Lei Yu
Lei Yu

Reputation: 321

Execution time of c++ code on Linux for the first time is extremly slow

I believe many people have experienced this. It always takes much longer to execute c++ code for the first time on linux.

Like calling ::clock_gettime(CLOCK_REALTIME, &ts); for the first time is about five times slower than the third time on my linux box.

Allocating memories for the first time is 100 times slower then the second time.

I tried pre-allocation and used mlockall in my application, but even so, the first execution of one function is about 160 times slower than the second one which is about twice slower than the third one.

The pseudo code of the function is as below. msg is allocated on heap. But it's not included in the time measurement. msg2 is POD, so there is no memory allocation at all in slow_for_the_first_time.

void slow_for_the_first_time(Message * msg) {
     Msg2 msg2;
     //set msg2 using msg
  .... }

Just wondering, what could cause the slowness of the first time execution? And are there ways to avoid it?

erenon's answer helps a lot.
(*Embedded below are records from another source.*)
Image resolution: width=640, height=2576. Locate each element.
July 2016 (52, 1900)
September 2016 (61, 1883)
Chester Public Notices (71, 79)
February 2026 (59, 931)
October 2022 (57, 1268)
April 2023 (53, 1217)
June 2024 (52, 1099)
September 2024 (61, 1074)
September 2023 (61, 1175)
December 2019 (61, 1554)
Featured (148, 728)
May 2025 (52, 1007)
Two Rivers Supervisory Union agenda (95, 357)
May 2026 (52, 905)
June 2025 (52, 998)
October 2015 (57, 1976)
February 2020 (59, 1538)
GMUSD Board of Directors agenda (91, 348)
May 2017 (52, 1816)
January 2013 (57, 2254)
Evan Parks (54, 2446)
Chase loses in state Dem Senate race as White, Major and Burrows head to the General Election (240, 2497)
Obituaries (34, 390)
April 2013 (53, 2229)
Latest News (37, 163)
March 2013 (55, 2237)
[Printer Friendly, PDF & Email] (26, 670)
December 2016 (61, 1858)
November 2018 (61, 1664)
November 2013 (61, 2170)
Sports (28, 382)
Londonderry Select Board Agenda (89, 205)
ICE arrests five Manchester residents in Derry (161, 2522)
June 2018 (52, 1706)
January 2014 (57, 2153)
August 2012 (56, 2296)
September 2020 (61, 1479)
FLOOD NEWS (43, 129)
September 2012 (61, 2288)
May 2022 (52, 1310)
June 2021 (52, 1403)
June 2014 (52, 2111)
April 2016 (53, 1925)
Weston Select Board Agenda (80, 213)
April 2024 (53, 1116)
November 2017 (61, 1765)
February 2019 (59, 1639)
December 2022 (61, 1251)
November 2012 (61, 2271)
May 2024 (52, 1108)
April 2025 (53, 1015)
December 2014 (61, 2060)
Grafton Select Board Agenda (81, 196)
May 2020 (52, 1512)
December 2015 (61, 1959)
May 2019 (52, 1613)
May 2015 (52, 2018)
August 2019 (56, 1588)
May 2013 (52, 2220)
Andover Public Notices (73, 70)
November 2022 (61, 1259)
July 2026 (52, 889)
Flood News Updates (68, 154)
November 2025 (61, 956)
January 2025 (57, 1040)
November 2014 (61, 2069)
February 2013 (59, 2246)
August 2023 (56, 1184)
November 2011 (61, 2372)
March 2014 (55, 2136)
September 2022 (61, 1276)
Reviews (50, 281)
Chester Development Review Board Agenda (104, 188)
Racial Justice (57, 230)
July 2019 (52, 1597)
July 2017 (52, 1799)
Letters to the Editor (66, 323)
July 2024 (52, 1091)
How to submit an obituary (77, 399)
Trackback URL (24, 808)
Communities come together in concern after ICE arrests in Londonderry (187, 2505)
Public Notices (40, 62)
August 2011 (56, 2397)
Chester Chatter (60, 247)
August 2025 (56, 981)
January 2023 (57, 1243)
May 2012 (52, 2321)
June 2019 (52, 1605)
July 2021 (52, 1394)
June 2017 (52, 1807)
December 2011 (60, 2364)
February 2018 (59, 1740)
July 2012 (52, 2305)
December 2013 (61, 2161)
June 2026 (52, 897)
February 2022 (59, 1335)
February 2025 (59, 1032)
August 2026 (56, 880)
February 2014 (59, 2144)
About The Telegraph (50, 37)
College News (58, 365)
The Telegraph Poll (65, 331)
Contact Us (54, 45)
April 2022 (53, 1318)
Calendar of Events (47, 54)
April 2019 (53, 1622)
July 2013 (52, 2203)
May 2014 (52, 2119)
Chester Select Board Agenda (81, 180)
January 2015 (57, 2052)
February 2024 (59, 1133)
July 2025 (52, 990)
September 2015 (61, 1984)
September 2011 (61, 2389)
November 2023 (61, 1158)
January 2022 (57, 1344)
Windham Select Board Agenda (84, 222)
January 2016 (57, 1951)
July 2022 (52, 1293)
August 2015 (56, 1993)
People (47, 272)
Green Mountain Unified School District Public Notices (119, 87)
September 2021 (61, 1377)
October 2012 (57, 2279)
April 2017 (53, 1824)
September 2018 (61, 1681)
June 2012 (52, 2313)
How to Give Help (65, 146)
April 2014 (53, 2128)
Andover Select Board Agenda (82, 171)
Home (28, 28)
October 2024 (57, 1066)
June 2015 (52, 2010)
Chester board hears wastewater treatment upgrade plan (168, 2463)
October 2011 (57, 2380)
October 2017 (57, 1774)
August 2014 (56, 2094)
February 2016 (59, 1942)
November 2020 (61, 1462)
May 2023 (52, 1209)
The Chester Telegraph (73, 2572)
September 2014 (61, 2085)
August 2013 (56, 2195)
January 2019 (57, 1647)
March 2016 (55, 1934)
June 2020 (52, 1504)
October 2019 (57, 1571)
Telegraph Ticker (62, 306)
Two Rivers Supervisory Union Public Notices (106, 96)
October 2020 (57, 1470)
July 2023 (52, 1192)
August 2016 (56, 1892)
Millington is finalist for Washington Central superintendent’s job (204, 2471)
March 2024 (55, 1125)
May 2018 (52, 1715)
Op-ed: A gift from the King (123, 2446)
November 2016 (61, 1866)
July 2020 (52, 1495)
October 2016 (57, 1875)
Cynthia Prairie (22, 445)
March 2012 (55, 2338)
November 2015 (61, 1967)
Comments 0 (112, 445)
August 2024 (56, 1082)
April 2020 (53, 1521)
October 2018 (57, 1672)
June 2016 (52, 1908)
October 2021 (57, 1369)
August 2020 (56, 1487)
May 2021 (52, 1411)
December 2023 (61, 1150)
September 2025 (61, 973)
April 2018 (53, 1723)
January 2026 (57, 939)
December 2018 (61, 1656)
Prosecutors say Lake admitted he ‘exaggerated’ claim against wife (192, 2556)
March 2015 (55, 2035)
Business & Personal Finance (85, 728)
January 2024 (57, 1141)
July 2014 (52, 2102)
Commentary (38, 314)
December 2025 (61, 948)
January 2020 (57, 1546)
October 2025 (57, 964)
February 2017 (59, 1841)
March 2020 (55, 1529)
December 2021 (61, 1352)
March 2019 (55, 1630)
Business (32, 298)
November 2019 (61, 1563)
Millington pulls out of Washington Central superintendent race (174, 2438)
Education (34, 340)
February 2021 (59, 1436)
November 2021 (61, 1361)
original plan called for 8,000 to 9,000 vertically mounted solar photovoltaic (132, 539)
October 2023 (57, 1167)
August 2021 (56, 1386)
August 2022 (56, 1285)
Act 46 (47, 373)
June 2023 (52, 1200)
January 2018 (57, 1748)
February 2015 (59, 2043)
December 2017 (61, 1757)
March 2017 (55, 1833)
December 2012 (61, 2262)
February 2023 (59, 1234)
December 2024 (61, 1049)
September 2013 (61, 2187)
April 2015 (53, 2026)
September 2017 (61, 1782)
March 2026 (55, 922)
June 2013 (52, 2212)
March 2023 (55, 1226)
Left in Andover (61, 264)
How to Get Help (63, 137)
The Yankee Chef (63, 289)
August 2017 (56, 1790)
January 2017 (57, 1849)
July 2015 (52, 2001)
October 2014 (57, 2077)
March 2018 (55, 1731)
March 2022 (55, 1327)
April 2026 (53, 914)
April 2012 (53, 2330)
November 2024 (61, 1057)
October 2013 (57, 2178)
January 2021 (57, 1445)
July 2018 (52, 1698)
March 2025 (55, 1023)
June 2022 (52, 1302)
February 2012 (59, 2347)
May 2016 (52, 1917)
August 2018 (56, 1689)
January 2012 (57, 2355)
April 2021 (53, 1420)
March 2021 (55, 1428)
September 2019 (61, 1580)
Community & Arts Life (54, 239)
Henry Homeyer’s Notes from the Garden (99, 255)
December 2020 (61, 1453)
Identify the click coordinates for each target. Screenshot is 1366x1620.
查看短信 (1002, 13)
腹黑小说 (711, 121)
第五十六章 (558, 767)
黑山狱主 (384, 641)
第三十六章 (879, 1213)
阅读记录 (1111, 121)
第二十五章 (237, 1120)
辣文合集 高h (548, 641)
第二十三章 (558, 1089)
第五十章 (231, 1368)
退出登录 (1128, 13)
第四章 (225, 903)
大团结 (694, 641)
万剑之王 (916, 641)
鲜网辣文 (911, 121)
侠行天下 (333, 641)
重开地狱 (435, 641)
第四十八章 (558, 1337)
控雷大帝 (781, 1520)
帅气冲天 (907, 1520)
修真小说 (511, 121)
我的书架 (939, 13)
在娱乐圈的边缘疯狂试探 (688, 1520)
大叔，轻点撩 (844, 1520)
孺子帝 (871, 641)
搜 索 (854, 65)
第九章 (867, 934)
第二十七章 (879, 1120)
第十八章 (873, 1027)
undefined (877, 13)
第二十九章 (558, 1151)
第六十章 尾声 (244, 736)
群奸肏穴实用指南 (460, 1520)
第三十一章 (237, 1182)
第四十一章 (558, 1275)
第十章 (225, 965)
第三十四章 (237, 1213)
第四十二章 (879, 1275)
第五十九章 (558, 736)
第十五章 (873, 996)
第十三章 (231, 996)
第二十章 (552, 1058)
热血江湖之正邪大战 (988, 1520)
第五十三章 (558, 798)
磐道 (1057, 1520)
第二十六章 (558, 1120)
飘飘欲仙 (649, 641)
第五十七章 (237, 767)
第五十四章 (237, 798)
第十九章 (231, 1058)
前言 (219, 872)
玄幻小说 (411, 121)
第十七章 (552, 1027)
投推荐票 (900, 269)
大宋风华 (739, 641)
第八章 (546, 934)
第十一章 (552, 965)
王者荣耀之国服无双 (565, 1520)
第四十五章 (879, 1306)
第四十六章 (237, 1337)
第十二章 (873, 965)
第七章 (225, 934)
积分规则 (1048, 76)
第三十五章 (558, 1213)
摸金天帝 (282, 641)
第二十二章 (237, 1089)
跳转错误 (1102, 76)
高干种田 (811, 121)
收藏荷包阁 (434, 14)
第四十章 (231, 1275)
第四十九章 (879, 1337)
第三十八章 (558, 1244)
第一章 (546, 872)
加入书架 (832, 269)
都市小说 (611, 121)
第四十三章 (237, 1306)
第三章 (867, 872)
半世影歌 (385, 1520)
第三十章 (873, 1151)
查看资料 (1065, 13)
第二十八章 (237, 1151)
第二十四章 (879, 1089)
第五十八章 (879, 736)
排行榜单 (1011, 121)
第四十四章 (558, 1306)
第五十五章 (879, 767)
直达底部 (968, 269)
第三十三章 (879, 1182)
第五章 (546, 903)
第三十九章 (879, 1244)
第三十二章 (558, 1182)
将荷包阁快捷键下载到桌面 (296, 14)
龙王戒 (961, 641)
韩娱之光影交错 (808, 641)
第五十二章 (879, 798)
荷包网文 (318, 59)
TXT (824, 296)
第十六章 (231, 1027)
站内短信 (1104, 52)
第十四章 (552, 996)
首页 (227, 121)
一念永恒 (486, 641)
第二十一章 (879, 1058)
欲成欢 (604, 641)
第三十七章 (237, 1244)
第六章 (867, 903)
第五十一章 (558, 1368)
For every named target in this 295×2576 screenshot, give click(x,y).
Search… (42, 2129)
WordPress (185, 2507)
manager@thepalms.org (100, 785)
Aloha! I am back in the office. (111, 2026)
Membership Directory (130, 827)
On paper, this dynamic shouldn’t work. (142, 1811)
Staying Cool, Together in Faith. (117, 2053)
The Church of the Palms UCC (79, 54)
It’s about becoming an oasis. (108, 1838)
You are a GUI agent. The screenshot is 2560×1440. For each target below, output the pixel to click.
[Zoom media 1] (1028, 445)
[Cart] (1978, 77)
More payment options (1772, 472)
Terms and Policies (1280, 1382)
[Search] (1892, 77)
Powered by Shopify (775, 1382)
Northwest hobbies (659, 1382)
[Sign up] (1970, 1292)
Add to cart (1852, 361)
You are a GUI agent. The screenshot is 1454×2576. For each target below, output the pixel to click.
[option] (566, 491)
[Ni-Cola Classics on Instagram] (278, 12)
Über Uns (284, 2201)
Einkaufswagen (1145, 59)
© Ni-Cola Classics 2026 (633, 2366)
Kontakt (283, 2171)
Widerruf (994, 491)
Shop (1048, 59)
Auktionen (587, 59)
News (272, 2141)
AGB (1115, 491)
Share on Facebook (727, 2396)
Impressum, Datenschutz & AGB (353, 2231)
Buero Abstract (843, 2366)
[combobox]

I think it's probably because Msg2 is defined in a so library.

before using LD_BIND_NOW=1, the first execution time is around 8000 nanosecond, the second one is around 500 nanoseconds, and the third one is around 200 nanoseconds.

now the first execution time is around 2000 nanoseconds while the second one and the third one remains unchanged. so it's still 10 times slower than the third execution, there should be other factors that affect the first execution time.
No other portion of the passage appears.